Rusya'nın derin dondurucu topraklarında, 32 bin yıl önce yaşamış yünlü bir gergedan, neredeyse hiç bozulmadan günümüze ulaştı. Derisi, kürkü ve hatta bazı iç organları hâlâ sağlam olan bu eşsiz buluntu, bilim insanlarına bu soyu tükenmiş tür hakkında daha önce hiç olmadığı kadar detaylı bilgi sunuyor.
Buz Devri'nin İyi Korunan Sırrı
Stockholm Üniversitesi'nden evrimsel genomik profesörü Love Dalén, bu tür buluntuların ne kadar nadir olduğunu vurguluyor.
Dalén, "Buz Devri hayvanlarının kalıntılarının büyük çoğunluğu sadece kemik ve dişlerden oluşur. Et, deri gibi yumuşak dokuların bu kadar iyi korunması oldukça istisnai bir durum."
Dalén, Sibirya'nın donmuş topraklarının, geçmişe açılan eşsiz bir pencere olduğunu belirtiyor.
Yaşayan Bir Fosil Gibi
Doklady Earth Sciences dergisinde yayımlanan araştırmaya göre, bu genç gergedanın sırtında büyük bir yağlı hörgüç bulunuyor. Kürkünün rengi ise yaşlandıkça koyulaşıyor. Bu bulgular, yünlü gergedanların soğuk iklimlere nasıl adapte olduğunu daha iyi anlamamızı sağlıyor.
Bir Av Ustası
30 bin yıldan uzun bir süre önce Doğu Sibirya'da dolaşan bu gergedan, Buz Devri ekosisteminin en büyük otoburlarından biriydi. Yünlü mamuttan sonraki ikinci sırada yer alan bu hayvan, geniş otlaklarda besleniyordu.

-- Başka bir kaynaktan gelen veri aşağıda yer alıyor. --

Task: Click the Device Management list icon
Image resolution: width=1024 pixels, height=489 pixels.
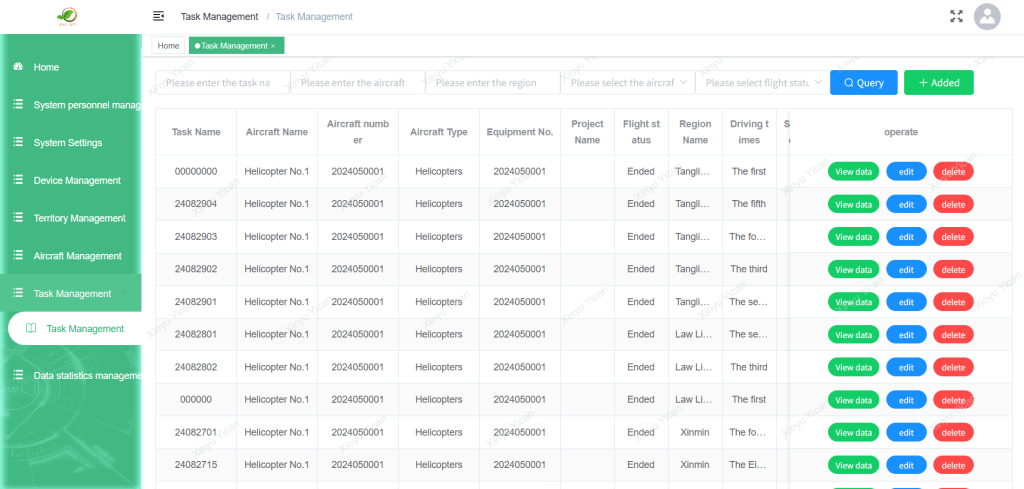Action: (x=18, y=180)
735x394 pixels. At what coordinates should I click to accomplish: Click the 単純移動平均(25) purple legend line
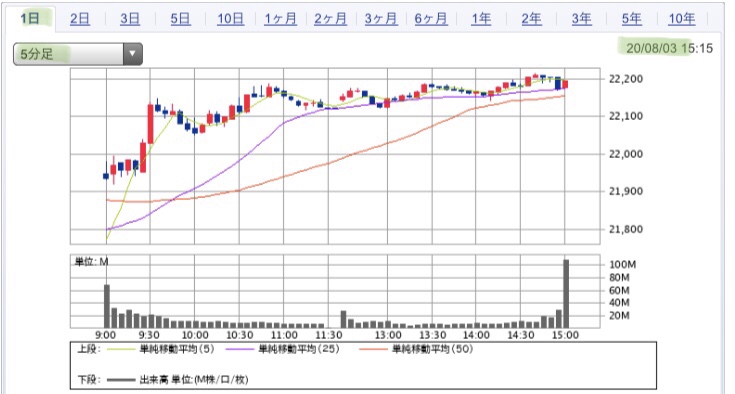[240, 349]
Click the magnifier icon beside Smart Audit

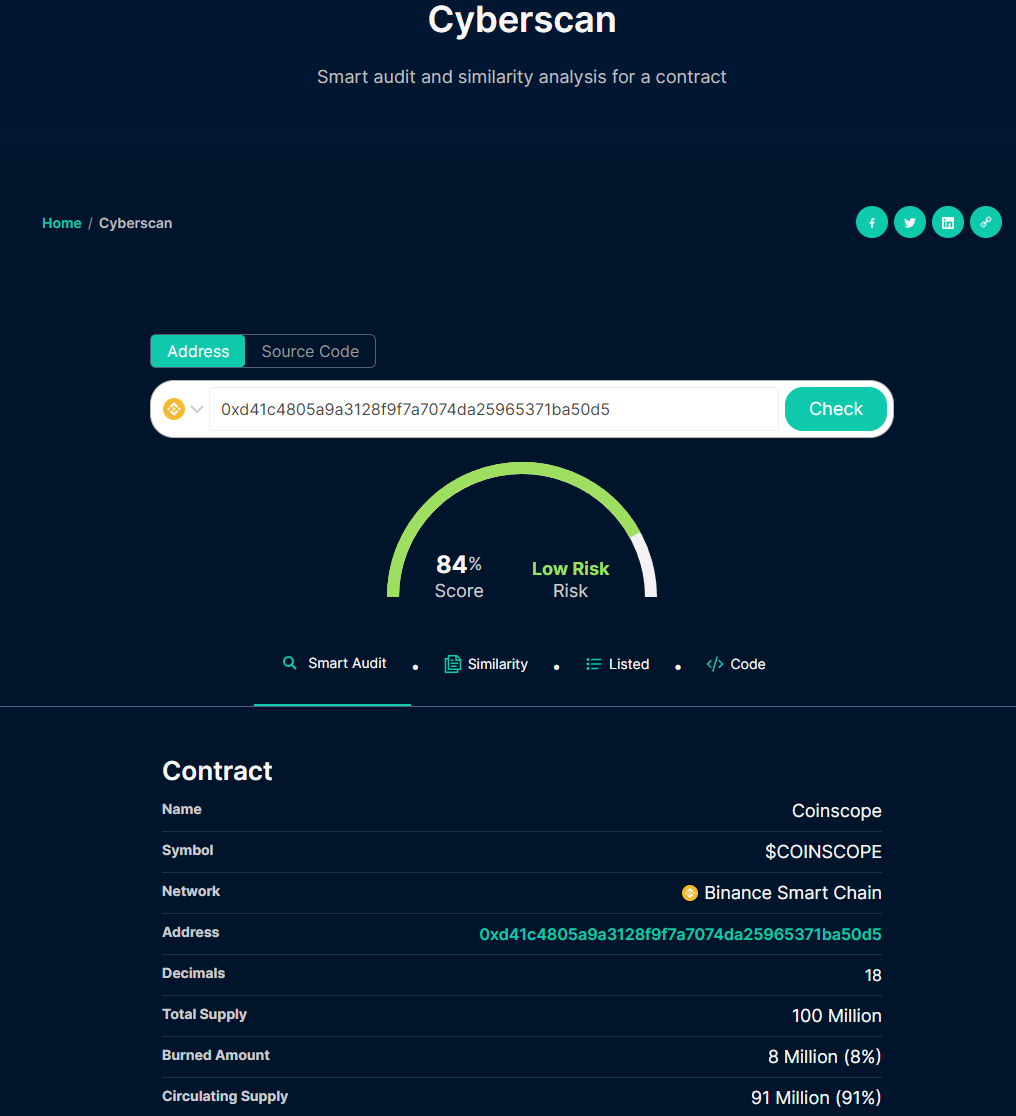click(290, 663)
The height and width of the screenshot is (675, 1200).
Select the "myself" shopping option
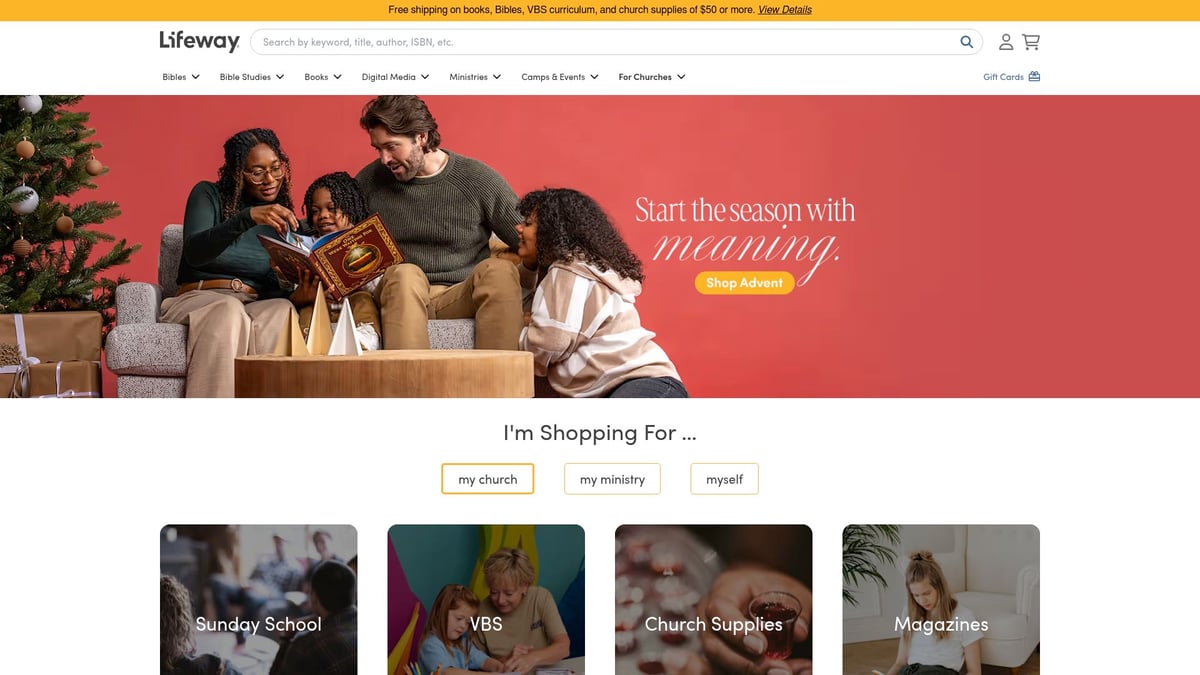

Modern akrabaları gibi iki boynuzu olan gergedanın, özellikle büyük ve bıçak gibi keskin olan bir boynuzu dikkat çekiyor.
Keşifin Hikayesi
2020 yılında Yakutsk ve Moskova'daki araştırmacılar tarafından Tirekhtyakh Nehri kıyısında keşfedilen gergedan, yerel halkın mamut dişi aramak için açtığı tünellerde bulundu.
Bölgedeki anlaşma gereği, bu tür değerli buluntuların paleontologlara bildirilmesi gerekiyor. Bu sayede Sibirya'dan sürekli olarak önemli keşifler yapılıyor.
Bilim İçin Yeni Kapılar
Bilim insanları, gergedanın kürk, deri ve hörgüçlerinden örnekler alarak detaylı analizler yaptı. Hayvanın iç organlarının bir kısmı da incelendi. Özellikle sırtındaki yağlı hörgüç, kış aylarında hayatta kalmak için önemli bir enerji deposu olarak görülüyor.
Bu eşsiz buluntu, gelecekteki araştırmalar için de büyük önem taşıyor. Kemikler yerine yumuşak dokular üzerinde yapılan genetik analizler, yünlü gergedanlar hakkında daha önce elde edilemeyen bilgilere ulaşmamızı sağlayacak.